Miss Mary demanded, again concerned about the status of her investment.

  “Meaning there is more bad news.” General Kiljoy directed our attention to the screen. “This is an aerial view of the city recorded earlier this morning by a remote-operation surveillance plane. Notice anything peculiar?”

  From such a distant perspective the city looked like a massive scab, a clumsily grid-lined, malignant scar on the natural landscape. Aside from that, there was nothing particularly unusual about it. Tynee, however, strode to the screen and immediately pointed to a barely visible line that encircled the entire city. It appeared to be a nearly perfect circle.

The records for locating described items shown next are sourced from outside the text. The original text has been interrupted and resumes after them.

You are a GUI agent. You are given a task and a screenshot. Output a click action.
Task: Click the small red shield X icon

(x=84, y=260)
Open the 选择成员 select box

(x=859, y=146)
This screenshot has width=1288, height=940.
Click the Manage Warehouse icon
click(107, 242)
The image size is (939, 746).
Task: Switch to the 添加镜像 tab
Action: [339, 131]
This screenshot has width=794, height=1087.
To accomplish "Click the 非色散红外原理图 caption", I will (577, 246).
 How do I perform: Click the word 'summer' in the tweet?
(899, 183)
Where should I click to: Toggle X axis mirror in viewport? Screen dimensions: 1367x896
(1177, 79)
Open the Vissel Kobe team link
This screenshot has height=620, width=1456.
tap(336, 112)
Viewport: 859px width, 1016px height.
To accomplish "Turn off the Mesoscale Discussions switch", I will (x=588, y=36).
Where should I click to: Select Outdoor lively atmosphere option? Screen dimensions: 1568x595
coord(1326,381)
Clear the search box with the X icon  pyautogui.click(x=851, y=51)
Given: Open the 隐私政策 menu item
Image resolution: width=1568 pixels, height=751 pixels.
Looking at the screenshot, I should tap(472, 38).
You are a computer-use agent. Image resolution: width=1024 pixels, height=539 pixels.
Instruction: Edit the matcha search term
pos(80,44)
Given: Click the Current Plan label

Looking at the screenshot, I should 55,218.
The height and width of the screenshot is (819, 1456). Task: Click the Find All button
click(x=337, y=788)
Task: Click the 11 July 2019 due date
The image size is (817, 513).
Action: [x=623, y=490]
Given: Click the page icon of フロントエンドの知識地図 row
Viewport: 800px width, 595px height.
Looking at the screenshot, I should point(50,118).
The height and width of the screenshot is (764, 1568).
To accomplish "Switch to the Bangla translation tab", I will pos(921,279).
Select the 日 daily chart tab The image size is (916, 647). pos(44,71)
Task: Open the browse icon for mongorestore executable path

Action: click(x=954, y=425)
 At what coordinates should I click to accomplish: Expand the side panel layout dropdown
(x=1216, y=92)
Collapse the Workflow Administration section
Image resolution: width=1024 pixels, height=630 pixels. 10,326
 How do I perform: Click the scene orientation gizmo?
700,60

  “What’s that?” he demanded.

  “Isn’t that the outerbelt?” Miss Mary suggested. It would have been my first guess as well.

  Tynee pointed to a thicker line, outside the original circle, which meandered its way around the city, connecting to other easily visible traffic arteries. “This is the outerbelt.”

  “Good eye, Tibor.” General Kiljoy congratulated him.

  “So what is it?” Tynee demanded once again.

  “Watch.” General Kiljoy hit fast-forward, and the view of the city became gradually closer as the aircraft descended. Once we could distinguish windows on buildings, he resumed normal playback speed. The view presented by the camera revealed streets deserted exactly like a fresh ghost town. Newspapers and other artifacts of an abandoned civilization lay scattered about like tumbleweed. The stillness was interrupted only once by a pack of five dogs trotting down the middle of the street, utterly mindless of the extreme strangeness around them. “Reports estimate that approximately one-tenth of the city’s residents have perished,” General Kiljoy informed us as if he were relaying baseball statistics. “Widespread panic, random rioting, a lot of suicide. Interestingly, not many died of starvation or exposure. Apparently, finding food and shelter are drives independent of the ability to communicate.”